Based on the data analysis and the ultimate goal of converting casual riders into annual members, we conclude that there are different usage patterns between the two user types. Casual riders tend to ride longer, prefer classic and electric bikes, and use the service more heavily on weekends, often on specific routes that might be associated with recreational activities. Members, on the other hand, use the service more frequently, have shorter ride durations, use classic bikes more often, and use the service extensively throughout the week, indicating daily commuting patterns.

These differences provide an opportunity to tailor marketing strategies to convert casual riders into annual members.

Recommendations

  1. Introduce Cost-Effective Membership Plans: Casual riders tend to have longer ride durations. They may benefit from membership plans that offer better cost-effectiveness for longer rides. Introduce membership plans highlighting the financial benefits for longer trips to attract this group. This could be bundled with a trial period to reduce the risk for casual riders.

  2. Launch Weekend Promotions for Members: Members use the service more consistently throughout the week, but both casual riders and members ride longer on weekends. This pattern suggests a potential interest in leisurely or recreational rides among members.
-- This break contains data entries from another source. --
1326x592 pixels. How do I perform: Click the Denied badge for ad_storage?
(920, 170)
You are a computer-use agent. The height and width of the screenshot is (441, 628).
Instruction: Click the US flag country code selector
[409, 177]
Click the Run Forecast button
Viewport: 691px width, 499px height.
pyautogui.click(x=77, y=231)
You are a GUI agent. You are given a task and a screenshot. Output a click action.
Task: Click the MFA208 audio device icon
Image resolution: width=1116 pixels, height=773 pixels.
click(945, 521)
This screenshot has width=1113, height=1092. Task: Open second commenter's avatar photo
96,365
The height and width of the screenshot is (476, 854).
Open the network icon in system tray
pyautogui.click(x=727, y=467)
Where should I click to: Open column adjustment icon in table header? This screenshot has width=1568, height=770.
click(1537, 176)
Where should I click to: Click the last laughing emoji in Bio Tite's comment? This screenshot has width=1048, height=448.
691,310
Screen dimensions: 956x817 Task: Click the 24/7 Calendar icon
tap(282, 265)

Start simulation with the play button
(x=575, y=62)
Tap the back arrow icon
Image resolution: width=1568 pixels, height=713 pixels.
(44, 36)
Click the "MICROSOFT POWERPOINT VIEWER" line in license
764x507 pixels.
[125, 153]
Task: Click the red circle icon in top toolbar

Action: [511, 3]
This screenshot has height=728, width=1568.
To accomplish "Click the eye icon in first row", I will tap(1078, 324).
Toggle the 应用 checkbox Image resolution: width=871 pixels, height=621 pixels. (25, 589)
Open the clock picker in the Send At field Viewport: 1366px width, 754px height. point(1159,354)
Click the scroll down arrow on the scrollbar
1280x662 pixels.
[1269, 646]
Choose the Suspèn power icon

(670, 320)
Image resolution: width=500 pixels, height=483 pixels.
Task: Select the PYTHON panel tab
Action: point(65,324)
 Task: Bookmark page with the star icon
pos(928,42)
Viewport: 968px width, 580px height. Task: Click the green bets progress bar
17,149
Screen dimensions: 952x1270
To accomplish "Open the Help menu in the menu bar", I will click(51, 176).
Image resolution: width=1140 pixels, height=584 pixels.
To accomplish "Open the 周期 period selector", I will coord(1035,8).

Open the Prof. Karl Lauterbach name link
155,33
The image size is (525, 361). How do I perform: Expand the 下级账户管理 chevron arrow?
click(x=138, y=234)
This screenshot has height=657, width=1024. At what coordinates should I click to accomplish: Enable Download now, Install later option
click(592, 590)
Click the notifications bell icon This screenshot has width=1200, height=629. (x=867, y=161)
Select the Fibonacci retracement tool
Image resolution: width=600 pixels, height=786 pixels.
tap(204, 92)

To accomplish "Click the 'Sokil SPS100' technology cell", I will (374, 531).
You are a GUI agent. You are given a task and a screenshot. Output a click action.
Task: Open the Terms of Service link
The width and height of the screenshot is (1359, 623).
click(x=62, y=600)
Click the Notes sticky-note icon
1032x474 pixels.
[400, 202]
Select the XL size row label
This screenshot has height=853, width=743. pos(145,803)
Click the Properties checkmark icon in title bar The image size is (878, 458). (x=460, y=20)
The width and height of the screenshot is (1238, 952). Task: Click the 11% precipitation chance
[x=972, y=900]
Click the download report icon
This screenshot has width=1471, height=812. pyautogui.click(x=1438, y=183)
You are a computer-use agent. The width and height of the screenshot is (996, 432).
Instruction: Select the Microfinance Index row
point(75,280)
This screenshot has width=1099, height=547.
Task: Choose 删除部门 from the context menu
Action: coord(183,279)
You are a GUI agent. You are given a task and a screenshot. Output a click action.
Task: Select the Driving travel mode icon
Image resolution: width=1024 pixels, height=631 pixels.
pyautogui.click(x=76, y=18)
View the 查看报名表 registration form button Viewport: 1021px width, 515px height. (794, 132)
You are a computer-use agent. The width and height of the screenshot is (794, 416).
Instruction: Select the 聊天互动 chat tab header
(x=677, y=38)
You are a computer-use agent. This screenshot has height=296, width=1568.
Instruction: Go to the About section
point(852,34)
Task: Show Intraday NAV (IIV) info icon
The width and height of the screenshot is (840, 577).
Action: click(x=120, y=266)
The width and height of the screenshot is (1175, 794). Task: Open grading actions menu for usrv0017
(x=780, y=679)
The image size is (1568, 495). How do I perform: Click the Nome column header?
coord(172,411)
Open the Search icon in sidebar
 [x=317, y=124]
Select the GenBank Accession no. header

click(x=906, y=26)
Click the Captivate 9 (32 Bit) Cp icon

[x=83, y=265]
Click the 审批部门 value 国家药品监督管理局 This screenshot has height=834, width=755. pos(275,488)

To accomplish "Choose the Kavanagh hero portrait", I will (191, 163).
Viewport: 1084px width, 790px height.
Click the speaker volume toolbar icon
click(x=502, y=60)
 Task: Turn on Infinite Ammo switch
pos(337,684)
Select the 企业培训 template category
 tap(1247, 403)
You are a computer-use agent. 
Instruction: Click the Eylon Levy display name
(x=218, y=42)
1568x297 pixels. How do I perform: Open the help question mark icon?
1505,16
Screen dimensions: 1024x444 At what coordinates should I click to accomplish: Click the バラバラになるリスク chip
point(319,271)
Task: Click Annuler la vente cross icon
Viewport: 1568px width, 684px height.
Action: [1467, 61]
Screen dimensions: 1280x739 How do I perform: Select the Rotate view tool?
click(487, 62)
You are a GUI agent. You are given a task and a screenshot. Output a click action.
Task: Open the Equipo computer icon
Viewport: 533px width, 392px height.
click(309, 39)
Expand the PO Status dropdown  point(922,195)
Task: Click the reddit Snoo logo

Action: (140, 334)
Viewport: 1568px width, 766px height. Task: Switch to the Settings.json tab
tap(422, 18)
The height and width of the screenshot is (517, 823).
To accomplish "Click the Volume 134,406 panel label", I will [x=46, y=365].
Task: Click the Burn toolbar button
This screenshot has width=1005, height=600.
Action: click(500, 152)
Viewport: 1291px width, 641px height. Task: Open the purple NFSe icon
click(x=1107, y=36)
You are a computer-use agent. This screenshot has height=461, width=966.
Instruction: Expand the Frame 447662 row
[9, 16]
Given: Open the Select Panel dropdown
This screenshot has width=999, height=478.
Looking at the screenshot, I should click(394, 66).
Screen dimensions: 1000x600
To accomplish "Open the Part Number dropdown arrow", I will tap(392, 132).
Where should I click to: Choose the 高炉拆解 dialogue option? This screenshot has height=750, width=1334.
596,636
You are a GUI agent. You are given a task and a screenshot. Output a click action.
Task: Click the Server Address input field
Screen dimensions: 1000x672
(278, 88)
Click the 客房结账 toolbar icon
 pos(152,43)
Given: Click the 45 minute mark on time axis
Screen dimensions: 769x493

Offering weekend promotions or organizing member-exclusive events during weekends could incentivize casual riders to convert into members to avail of these benefits.

  3. Enhance Bike Availability: Classic bikes are preferred by both user groups. Ensuring the availability of classic bikes could improve the user experience. This could be promoted among casual users to showcase the reliability of the service.

Implementing these recommendations would require a balanced approach, ensuring existing services for members are not disrupted. Monitoring the impact of these changes and taking user feedback into consideration will be crucial to fine-tune these strategies moving forward.